Physical Exercise as an Epigenetic Modulator of Brain Plasticity and Cognition

Jansen Fernandes et al. Neurosci Biobehav Rev.

Abstract

A large amount of evidence has demonstrated the power of exercise to support cognitive function, the effects of which can last for considerable time. An emerging line of scientific evidence indicates that the effects of exercise are longer lasting than previously thought up to the point to affect future generations.

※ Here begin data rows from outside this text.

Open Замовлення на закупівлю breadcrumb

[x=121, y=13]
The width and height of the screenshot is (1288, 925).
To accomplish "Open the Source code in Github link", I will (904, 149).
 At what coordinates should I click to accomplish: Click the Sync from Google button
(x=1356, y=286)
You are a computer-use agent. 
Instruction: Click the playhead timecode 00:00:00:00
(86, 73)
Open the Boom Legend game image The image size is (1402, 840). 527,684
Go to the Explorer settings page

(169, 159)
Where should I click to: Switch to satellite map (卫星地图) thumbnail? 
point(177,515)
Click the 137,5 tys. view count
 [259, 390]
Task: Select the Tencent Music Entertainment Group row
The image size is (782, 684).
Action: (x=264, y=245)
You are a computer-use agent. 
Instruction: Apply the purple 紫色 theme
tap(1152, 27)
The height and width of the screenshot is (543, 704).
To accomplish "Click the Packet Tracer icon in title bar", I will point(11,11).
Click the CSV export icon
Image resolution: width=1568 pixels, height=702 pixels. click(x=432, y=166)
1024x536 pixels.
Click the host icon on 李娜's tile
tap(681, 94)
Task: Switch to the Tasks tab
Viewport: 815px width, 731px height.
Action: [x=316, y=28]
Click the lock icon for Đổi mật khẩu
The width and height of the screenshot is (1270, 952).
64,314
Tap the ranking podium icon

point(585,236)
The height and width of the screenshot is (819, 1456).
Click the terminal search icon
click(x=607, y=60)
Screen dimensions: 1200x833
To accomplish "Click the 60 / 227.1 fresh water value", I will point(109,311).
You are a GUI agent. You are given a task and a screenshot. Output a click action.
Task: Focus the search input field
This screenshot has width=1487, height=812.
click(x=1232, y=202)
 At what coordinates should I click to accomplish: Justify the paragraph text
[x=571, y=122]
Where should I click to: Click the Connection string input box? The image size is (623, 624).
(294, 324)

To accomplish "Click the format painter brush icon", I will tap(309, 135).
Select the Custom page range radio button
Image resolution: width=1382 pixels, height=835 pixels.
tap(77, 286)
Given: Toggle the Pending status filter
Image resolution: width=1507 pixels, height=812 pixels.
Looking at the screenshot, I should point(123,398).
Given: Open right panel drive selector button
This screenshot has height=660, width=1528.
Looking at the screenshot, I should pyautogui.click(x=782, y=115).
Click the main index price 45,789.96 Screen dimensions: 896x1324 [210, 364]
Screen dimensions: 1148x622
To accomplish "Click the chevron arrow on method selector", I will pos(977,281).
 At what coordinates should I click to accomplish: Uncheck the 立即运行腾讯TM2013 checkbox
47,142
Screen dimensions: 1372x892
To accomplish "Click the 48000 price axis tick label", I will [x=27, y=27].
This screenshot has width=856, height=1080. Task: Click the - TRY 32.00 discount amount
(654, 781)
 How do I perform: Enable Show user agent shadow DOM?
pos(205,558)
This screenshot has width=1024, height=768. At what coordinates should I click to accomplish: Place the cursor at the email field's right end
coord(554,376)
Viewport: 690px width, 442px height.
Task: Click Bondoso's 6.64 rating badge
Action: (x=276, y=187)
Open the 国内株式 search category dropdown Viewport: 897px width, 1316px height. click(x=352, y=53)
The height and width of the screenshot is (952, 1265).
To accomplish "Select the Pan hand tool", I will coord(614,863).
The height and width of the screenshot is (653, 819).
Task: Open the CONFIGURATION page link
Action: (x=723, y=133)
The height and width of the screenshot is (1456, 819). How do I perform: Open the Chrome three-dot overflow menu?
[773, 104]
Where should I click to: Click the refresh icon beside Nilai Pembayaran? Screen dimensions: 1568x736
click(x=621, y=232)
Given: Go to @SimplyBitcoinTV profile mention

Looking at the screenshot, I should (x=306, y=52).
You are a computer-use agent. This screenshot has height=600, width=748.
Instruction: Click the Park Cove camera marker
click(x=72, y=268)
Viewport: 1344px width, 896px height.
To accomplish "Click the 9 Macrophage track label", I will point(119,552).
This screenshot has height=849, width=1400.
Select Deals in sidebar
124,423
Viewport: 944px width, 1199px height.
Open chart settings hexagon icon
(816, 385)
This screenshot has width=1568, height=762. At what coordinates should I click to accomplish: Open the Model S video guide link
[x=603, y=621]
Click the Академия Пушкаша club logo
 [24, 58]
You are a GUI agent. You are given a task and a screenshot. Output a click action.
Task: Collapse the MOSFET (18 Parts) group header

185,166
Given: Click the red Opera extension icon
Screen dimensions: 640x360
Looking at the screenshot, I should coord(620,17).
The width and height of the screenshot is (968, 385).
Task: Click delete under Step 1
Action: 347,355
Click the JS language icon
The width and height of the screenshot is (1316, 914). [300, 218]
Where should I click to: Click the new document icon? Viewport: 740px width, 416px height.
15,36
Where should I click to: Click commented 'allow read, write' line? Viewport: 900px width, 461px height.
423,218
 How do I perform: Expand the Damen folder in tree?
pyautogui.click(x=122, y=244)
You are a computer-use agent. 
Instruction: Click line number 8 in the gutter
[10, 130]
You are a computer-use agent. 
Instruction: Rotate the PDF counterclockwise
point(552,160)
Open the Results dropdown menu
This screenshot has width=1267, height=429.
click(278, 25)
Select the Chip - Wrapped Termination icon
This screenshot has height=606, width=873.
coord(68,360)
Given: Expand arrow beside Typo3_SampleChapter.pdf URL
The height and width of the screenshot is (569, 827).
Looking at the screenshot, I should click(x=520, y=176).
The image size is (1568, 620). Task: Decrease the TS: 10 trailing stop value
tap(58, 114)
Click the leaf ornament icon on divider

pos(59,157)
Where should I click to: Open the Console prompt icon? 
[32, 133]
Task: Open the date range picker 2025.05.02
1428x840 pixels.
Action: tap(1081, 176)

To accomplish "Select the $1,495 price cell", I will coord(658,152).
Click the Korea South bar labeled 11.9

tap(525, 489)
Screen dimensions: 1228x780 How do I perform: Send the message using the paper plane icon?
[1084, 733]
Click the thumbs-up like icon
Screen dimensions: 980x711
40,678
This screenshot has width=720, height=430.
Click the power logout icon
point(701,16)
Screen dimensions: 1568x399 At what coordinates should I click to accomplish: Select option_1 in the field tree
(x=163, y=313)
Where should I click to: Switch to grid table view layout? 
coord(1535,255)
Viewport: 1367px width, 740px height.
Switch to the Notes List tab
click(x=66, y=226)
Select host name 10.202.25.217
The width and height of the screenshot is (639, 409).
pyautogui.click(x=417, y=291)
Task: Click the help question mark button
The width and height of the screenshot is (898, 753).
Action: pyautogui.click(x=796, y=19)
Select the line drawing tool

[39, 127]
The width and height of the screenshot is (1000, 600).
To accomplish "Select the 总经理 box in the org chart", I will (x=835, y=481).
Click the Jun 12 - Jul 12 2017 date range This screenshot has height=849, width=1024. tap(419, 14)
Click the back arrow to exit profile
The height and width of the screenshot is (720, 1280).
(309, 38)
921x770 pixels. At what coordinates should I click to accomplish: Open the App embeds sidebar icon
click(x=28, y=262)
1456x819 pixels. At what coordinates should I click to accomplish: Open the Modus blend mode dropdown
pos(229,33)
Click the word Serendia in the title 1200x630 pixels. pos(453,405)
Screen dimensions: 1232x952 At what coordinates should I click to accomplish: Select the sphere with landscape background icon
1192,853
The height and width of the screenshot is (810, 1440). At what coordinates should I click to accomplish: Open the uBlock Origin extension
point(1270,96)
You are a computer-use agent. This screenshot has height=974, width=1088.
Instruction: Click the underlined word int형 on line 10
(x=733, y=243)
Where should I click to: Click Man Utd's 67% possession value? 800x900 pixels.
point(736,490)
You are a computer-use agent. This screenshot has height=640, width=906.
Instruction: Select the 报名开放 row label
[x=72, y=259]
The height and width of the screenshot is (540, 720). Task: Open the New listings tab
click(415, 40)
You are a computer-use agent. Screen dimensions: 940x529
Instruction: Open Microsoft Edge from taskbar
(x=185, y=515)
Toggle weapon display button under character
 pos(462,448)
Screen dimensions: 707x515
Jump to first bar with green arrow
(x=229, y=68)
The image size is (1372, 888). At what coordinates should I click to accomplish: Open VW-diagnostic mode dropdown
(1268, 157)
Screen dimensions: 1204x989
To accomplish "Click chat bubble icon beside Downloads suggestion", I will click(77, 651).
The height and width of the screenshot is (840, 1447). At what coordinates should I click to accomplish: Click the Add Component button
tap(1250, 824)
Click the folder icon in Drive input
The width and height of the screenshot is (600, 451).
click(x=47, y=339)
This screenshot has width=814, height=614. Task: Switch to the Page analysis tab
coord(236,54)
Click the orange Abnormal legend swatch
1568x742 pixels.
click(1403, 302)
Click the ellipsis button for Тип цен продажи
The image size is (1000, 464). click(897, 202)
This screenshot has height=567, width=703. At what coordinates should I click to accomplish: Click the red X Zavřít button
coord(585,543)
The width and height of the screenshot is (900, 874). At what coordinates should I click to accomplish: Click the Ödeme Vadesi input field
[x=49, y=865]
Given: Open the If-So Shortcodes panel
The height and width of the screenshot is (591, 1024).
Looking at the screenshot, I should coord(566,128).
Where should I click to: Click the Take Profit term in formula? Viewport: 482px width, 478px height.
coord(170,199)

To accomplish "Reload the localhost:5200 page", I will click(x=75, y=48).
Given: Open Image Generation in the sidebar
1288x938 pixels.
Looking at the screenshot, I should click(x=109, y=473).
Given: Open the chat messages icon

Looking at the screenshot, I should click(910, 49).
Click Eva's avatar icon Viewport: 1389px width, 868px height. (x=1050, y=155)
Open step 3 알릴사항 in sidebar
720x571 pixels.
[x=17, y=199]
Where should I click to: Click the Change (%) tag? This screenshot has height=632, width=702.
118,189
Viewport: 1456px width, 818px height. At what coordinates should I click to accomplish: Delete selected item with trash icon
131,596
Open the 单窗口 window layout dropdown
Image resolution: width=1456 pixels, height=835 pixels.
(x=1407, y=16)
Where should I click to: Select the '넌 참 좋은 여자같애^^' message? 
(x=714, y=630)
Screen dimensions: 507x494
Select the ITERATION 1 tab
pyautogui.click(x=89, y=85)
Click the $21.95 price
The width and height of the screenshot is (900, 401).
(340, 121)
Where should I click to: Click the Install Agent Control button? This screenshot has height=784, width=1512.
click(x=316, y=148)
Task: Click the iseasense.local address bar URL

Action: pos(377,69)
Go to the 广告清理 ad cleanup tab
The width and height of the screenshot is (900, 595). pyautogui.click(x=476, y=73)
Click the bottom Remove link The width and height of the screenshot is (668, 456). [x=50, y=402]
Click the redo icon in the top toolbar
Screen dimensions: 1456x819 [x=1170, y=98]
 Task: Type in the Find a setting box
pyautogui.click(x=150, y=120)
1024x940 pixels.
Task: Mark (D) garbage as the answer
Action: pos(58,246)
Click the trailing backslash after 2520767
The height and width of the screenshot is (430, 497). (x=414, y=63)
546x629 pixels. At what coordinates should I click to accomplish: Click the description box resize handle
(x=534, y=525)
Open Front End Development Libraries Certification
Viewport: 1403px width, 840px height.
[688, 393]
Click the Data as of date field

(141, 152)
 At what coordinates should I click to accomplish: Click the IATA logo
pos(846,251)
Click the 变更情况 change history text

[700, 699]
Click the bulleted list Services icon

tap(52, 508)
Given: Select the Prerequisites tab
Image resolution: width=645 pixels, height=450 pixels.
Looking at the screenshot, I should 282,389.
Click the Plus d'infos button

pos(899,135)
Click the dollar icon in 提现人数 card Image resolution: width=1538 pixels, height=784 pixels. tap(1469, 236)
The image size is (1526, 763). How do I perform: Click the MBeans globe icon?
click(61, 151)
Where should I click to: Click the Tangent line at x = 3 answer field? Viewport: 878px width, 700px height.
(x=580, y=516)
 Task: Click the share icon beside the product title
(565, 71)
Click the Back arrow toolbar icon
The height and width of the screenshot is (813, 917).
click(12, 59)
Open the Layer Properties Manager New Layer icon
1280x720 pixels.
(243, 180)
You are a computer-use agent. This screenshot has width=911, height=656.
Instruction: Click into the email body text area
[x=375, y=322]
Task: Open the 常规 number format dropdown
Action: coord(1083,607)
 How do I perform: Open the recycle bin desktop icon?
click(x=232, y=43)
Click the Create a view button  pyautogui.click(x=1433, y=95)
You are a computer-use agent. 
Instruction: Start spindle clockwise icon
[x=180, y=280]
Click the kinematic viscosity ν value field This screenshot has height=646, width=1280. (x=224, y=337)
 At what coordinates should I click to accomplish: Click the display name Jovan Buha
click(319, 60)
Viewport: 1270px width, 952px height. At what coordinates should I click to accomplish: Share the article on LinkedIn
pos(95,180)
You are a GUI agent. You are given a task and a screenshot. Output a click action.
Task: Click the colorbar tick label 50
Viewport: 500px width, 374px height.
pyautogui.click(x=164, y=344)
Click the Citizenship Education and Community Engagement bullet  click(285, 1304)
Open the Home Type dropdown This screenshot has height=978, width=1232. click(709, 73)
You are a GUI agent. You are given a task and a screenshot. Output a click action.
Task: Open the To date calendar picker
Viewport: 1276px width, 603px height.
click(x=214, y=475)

The action of exercise on epigenetic regulation of gene expression seem central to building an "epigenetic memory" to influence long-term brain function and behavior. In this review article, we discuss new developments in the epigenetic field connecting exercise with changes in cognitive function, including DNA methylation, histone modifications and microRNAs (miRNAs). The understanding of how exercise promotes long-term cognitive effects is crucial for directing the power of exercise to reduce the burden of neurological and psychiatric disorders.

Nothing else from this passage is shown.